Draco had already put in his notice.  He was off for my birthday tomorrow, and the day after that was his last shift here.  I'd been on edge until then, hoping that Ron wouldn't discover the missing piece of the puzzle and provoke Draco into a fight, but even that was out the window now.  

I stood frozen in place, hoping Ron would just go and not say anything.  Instead, he turned and went back into the office, and I followed after him.  I pushed the door just short of closing it and turned to Ron to plead for mercy.  He sat down in the chair, leaned back, and folded his hands behind his head.

"You tell him or I will."

I pressed my hands to the desk, in the very same spot Draco had taken me on, and leaned forward to beg.

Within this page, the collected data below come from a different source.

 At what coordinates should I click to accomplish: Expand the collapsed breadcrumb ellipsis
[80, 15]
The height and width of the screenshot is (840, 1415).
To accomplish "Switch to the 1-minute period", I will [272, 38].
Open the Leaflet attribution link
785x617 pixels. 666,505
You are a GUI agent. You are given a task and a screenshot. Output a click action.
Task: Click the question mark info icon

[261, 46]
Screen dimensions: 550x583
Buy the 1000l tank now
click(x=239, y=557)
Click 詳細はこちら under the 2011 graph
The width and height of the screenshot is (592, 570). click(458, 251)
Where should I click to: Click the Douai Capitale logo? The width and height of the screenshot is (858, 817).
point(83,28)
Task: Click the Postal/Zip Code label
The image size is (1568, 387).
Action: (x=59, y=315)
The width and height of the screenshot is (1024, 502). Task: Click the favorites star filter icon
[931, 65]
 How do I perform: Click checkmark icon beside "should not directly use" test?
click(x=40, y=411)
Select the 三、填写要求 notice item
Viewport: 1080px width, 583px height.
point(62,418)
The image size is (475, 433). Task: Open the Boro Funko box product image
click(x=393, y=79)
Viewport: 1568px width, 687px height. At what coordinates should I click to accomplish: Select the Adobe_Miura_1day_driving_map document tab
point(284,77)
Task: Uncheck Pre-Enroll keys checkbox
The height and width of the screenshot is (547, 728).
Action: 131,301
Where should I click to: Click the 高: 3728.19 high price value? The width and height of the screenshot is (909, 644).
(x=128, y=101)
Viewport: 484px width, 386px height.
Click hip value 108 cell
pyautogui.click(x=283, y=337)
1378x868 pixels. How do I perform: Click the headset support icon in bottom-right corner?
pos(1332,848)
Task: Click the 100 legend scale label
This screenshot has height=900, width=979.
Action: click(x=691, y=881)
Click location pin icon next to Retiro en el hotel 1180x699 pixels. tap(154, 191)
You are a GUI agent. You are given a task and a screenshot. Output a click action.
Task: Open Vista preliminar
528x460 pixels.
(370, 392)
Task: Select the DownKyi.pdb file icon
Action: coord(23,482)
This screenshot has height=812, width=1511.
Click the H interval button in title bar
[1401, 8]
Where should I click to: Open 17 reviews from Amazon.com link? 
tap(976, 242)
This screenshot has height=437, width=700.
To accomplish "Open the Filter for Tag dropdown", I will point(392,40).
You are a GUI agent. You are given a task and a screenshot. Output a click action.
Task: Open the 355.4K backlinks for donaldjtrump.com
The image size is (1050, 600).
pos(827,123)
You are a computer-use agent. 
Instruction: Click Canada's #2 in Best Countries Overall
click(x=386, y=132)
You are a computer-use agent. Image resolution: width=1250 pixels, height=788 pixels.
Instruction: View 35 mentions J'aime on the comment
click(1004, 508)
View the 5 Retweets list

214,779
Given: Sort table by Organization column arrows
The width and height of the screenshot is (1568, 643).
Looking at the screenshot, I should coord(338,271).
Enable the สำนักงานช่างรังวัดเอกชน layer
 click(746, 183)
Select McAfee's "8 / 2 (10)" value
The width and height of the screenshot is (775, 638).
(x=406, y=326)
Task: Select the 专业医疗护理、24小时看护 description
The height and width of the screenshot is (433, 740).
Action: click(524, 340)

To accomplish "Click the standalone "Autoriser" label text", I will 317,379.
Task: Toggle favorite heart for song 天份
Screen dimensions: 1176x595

"He doesn't want kids.  If you're looking for a way to hurt him, that's your pain, not his.  Hurt me, Ron.  Lash out at me."

"You're in love with him, aren't you?  This isn't some fuck buddy situation like I'd suspected.  God, can this possibly get any worse?"

"Leave Draco out of this, please."

He drops his hands from behind his head and leans forward suddenly.  He holds up a single palm and issues a stern warning.  

"Don't.  Don't say his name to me.  I don't want to ever hear you say his name again.  Two weeks and then we'll have our court date.  After that, it'll be final and you do whatever you want.  Until then, do you think you could just not?"

"I never wanted to hurt you.  I've been unhappy for a long time," I pointed behind me.  "I've spent my entire adult life supporting you in everything except the one thing I couldn't bear to give you.  I stayed mousy looking because you were insecure.  I gave up my career because you were insecure, and then because you needed me to take care of the things you didn't know how to do for yourself.  I've never been unfaithful to you until now, just for the record.  This isn't about him.  It's about two people who should've stayed friends instead of getting married.  Ron, we aren't right for each other."

He looks down, and for the first time, I think I've finally reached him through all of the pain and anger.  

"I need some time to think.  You should go.  I'll let your boyfriend know you left."

"Ron-"

"Go before I change my mind and tell him now.  I said I'd think about it."

I straighten and glance at the time, and then back at Ron.

"You're waiting until after everyone's gone so you don't make a scene in front of customers."

"Go."

I know what this is going to look like to Draco if Ron tells him and I've left.  He's going to think I was a coward, that I couldn't bear to face him when Ron told him what I'd done.  I knew it wasn't going to matter to Draco in the same way it had mattered to Ron, but I'd still lied to him.  Deep down, I was now terrified.  

I opened the door and silently exited the office.

"Happy Birthday, Hermione," he called out.

I didn't look back at Draco as I opened the door and walked out into the cool night air.